Something entirely new was needed, however, and the response was Hot Strings, formed partly as a backing group for Ms Davison's solo work, but also as an orchestra in its own right. Its emphasis is on relaxed entertainment; Beverley Davison fronts the group like a stand-up comic, building up a rapport with her audiences. Hence the expensive tennis racket and jokes about using Ralgex liniment spray as a deodorant.

Hot Strings does not give 'concerts', but presents 'music shows', covering a spectrum from the light to the hefty, so even the least sophisticated listeners are likely to hear something they recognise. 'If You Knew Susie' and 'It Ain't Necessarily So' rub shoulders with works by Copland, Elgar, Bartok and Mozart. Most people give the mixed musical diet and its seasoning of humour a warm welcome.

Many of the modern numbers in the repertoire were arranged by the late Robert Docker, one of Britain's leading musical arrangers and the guiding artistic force behind BBC Radio's Friday Night is Music Night. He was so intrigued by Hot Strings that he gave his services free.

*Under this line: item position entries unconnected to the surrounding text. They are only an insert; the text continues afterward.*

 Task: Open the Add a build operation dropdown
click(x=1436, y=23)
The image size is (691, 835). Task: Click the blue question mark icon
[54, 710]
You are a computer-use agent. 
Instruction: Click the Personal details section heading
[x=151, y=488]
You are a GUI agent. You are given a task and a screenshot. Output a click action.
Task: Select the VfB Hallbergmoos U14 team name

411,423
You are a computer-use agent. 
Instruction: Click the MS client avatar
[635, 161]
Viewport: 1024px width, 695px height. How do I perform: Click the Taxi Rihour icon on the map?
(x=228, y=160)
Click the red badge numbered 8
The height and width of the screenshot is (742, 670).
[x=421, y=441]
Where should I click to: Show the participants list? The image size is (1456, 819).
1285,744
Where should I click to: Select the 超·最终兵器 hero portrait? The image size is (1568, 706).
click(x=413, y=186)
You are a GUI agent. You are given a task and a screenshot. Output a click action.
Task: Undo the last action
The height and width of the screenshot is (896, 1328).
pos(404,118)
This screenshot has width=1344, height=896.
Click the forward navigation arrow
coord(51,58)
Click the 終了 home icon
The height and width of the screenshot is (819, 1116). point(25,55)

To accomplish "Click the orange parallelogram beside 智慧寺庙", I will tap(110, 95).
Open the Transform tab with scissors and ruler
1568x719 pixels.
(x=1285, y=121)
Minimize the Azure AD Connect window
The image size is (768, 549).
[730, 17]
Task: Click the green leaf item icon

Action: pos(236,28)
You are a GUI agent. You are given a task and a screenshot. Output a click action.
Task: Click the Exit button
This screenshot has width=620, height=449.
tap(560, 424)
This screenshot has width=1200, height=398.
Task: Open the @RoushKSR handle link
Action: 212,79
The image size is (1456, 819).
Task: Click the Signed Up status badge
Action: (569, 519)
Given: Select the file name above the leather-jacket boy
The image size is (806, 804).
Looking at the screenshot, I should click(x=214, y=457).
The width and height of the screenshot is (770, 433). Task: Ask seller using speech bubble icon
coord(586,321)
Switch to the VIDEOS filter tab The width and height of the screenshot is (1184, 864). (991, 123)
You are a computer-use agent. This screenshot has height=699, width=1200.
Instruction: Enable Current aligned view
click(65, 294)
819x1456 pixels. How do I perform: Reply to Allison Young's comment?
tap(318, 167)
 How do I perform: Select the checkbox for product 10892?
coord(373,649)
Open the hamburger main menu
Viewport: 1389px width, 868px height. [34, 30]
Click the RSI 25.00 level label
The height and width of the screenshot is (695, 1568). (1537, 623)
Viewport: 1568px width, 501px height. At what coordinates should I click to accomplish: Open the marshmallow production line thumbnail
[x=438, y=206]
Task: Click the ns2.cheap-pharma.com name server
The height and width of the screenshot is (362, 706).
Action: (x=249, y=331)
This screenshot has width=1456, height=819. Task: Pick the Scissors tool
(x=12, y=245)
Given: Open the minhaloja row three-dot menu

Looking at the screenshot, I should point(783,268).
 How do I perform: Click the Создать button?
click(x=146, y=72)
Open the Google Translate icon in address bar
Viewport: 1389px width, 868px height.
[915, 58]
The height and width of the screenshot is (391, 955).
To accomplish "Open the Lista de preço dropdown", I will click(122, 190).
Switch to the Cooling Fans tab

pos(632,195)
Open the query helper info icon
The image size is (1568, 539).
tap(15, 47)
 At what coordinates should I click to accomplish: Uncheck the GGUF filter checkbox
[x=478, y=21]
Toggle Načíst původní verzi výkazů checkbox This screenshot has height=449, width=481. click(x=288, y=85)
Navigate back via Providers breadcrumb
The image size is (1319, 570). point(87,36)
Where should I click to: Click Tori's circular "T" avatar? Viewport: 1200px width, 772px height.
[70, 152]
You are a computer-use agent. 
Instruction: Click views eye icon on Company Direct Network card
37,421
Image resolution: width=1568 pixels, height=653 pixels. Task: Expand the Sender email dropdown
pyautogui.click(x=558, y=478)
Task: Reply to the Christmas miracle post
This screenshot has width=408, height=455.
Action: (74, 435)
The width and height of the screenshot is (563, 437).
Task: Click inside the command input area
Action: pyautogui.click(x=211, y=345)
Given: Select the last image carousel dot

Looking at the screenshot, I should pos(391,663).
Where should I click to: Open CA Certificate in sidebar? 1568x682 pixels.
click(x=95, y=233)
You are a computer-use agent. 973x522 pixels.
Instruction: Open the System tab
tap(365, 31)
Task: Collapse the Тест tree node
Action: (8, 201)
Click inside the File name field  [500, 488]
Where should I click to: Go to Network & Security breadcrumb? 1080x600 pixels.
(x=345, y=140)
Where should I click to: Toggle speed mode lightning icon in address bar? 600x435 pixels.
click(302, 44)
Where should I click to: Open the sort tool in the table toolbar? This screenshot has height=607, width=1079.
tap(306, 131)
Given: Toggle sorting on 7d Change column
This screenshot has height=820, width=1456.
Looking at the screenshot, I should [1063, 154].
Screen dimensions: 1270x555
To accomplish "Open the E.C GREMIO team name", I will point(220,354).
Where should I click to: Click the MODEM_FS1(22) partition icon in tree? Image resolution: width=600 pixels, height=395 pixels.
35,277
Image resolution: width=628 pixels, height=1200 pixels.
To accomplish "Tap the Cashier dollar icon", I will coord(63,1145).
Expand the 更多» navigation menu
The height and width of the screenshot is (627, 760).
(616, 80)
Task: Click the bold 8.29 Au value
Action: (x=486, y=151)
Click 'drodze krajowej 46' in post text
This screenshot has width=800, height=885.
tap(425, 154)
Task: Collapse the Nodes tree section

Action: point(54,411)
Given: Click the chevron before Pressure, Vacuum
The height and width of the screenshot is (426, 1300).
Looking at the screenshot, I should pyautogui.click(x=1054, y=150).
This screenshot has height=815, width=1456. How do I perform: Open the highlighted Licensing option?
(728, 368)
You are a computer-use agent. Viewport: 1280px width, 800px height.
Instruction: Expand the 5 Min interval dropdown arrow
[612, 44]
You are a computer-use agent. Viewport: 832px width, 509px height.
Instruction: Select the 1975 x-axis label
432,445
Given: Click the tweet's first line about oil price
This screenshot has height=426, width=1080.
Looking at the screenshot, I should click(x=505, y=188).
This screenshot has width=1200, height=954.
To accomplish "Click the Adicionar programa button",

'The nerves are still there and I feel as if I am going to die just before going on stage,' says Ms Davison. 'But now I can cope with them because I am expressing myself musically in the way I always should have done.' She is now 37 and married to Jonny James, relying on his advice as an entertainer and on his emotional support in her continuing battle against stage fright and food addiction.

'The whole act is a lot more relaxed and the formality has been taken away because I am driving the show. It helps me enormously to know that I have the freedom to talk to the audience if I want to, and that is the big difference. I am trying to get away from the straitjacket of classical music and present a number of styles in a down-to-earth way.'

The orchestra was conceived as an all-female outfit, partly as Beverley Davison's personal statement against the male domination of classical music, and partly because she felt unable to cope with the male ego. However, she is now forming a five-piece band composed of herself and four men. She claims that Classical Eruptions - violin, electric bass, two synthesisers and percussion - will take classical music into a new dimension. It will be playing her own arrangements and is to appear on television later this year.